PROBLEM DETAILS
Rewrite the lines of the listing from the one containing "You are a computer-use agent. 871x395 pixels." through the end of the listing, changing "Project Name" to "Task Name" and leaving everything else as it is. Leave the pictures out of your answer.
-- Begin EXERCISE INPUT --
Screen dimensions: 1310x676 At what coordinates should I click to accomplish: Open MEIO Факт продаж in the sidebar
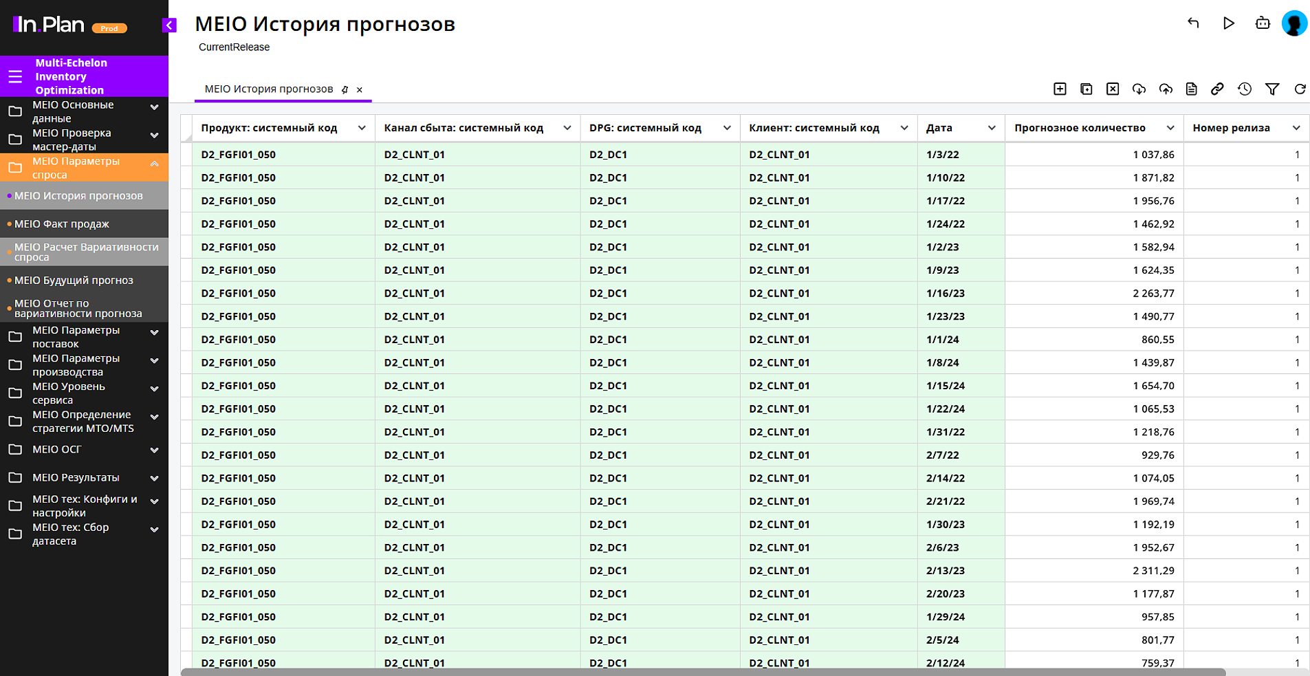click(x=62, y=224)

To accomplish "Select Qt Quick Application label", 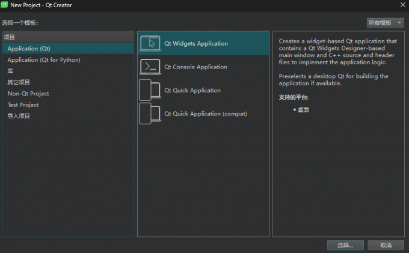I will point(192,91).
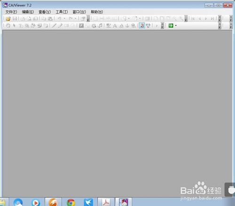Open the 文件(F) menu
Image resolution: width=235 pixels, height=206 pixels.
[11, 12]
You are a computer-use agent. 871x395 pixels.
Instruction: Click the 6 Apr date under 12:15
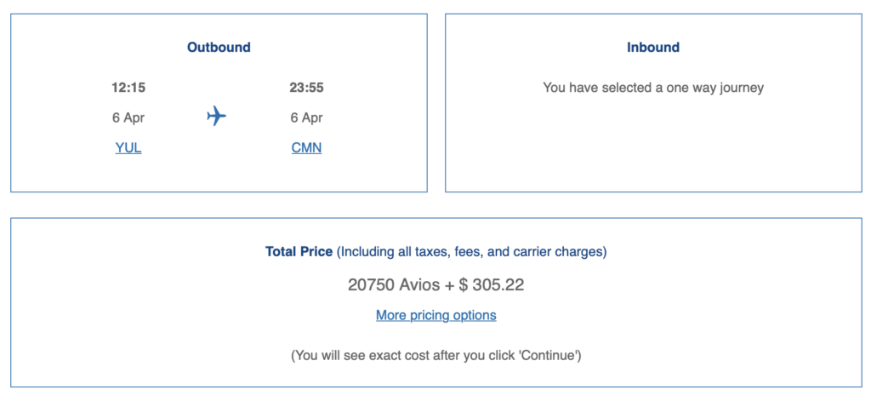[128, 117]
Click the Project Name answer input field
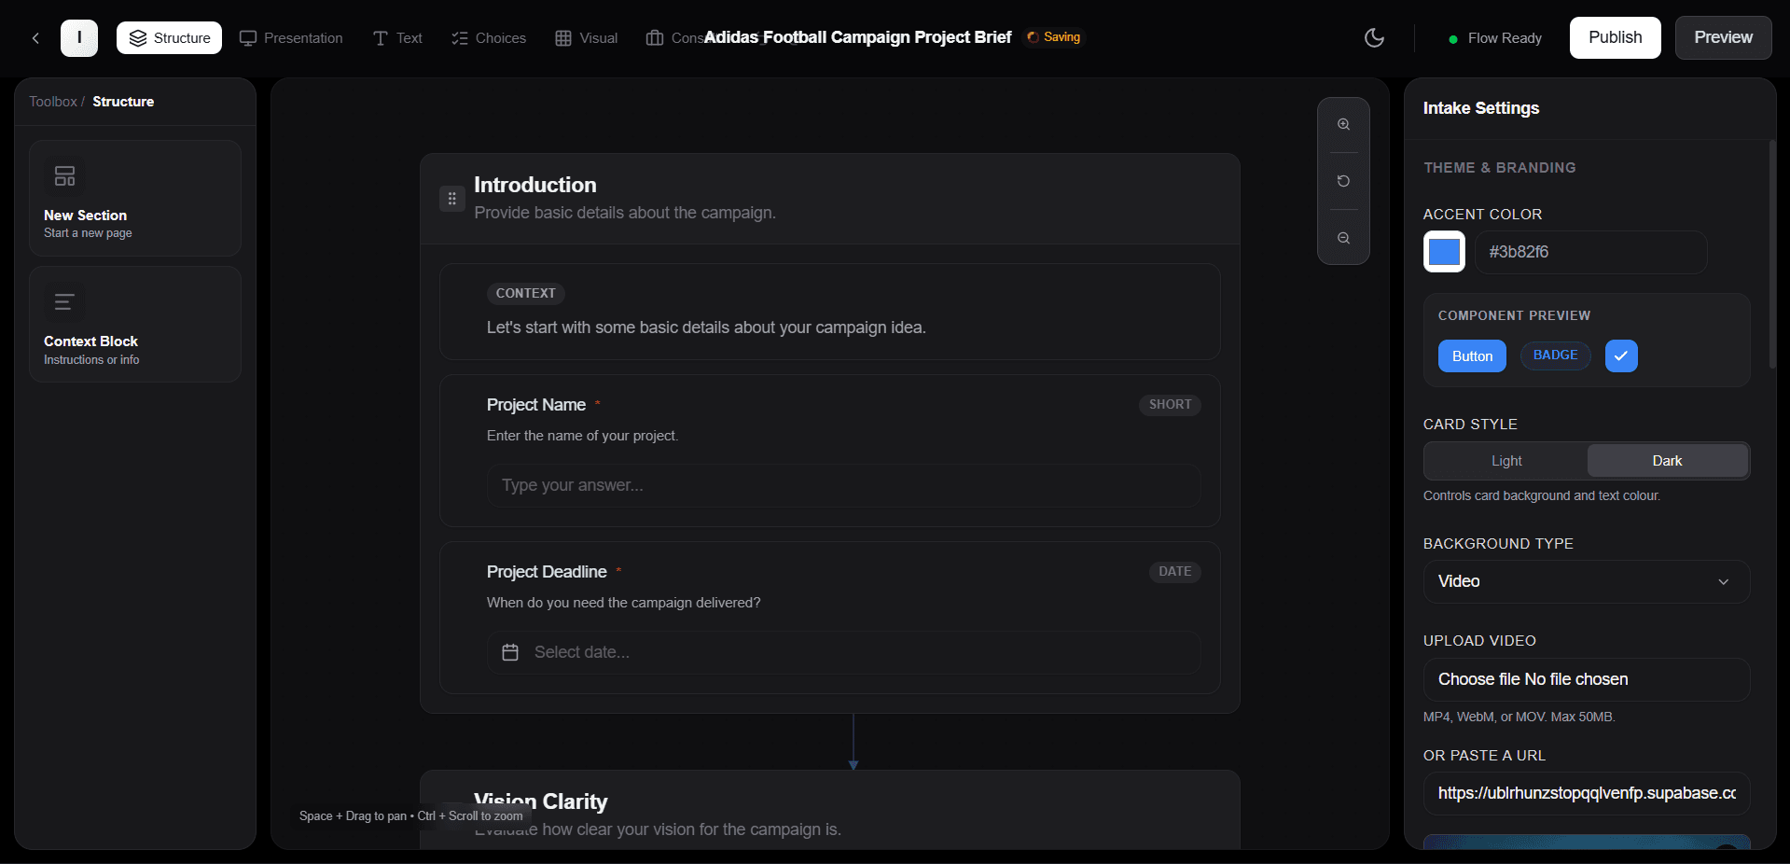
-- End EXERCISE INPUT --
SOLUTION BELOW
You are a computer-use agent. 871x395 pixels.
Instruction: Click the 6 Apr date under 12:15
[128, 117]
Click the Task Name answer input field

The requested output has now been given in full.